* [Task statement]: Pictures do not belong in the copy. Output exactly the lines from the one containing "The height and width of the screenshot is (360, 640)." to the end of the listing below.

* [Provided data]:
= = =

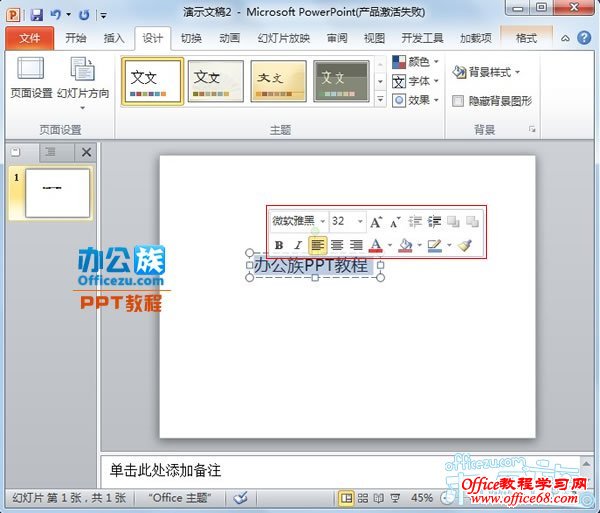The width and height of the screenshot is (600, 513).
Task: Click the red font color swatch
Action: click(376, 245)
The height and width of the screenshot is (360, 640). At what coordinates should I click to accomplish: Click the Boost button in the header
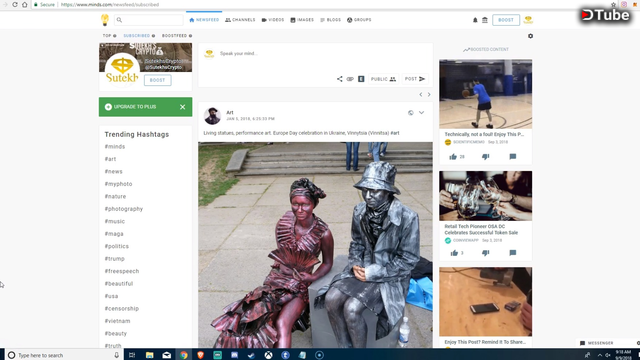pyautogui.click(x=506, y=20)
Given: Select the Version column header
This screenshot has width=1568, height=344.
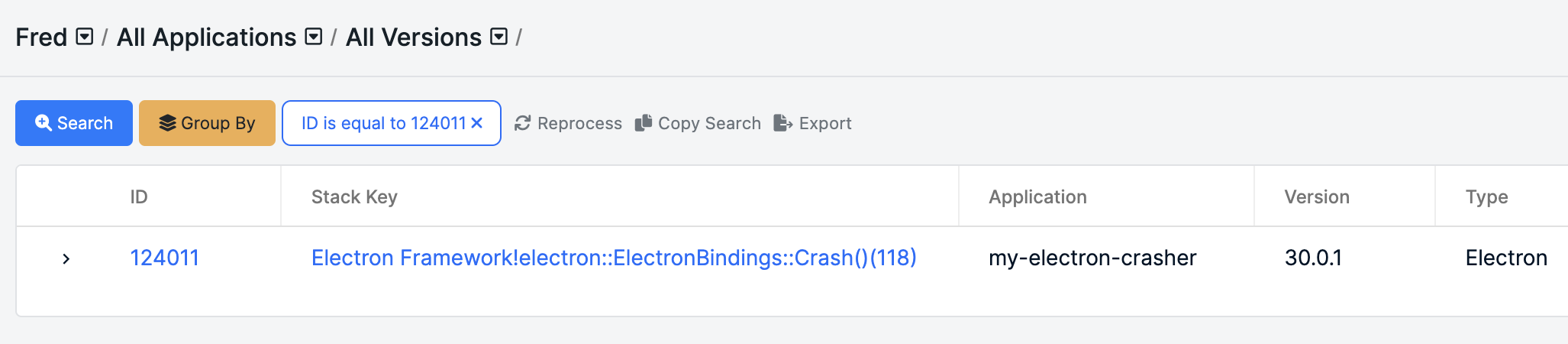Looking at the screenshot, I should (x=1317, y=196).
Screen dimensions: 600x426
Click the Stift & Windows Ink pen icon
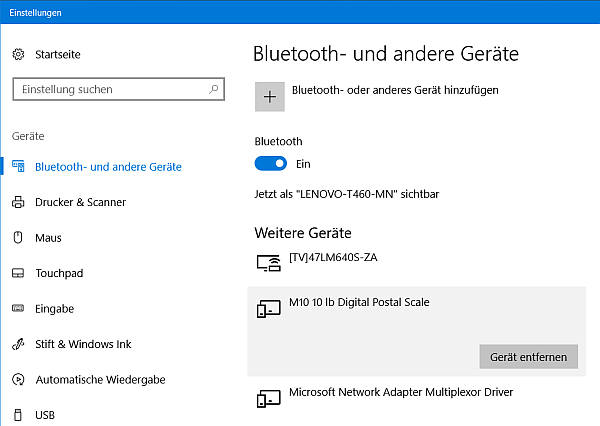18,344
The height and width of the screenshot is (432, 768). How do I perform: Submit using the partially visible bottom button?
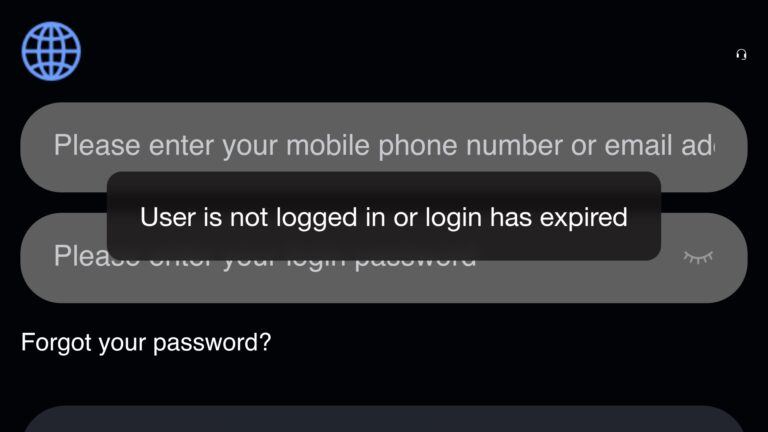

= = =

* [Result of this task]:
The height and width of the screenshot is (360, 640). At what coordinates should I click to accomplish: Click the Boost button in the header
pyautogui.click(x=506, y=20)
Given: Select the Version column header
This screenshot has width=1568, height=344.
Looking at the screenshot, I should (x=1317, y=196).
Screen dimensions: 600x426
Click the Stift & Windows Ink pen icon
18,344
The height and width of the screenshot is (432, 768). How do I perform: Submit using the partially visible bottom button?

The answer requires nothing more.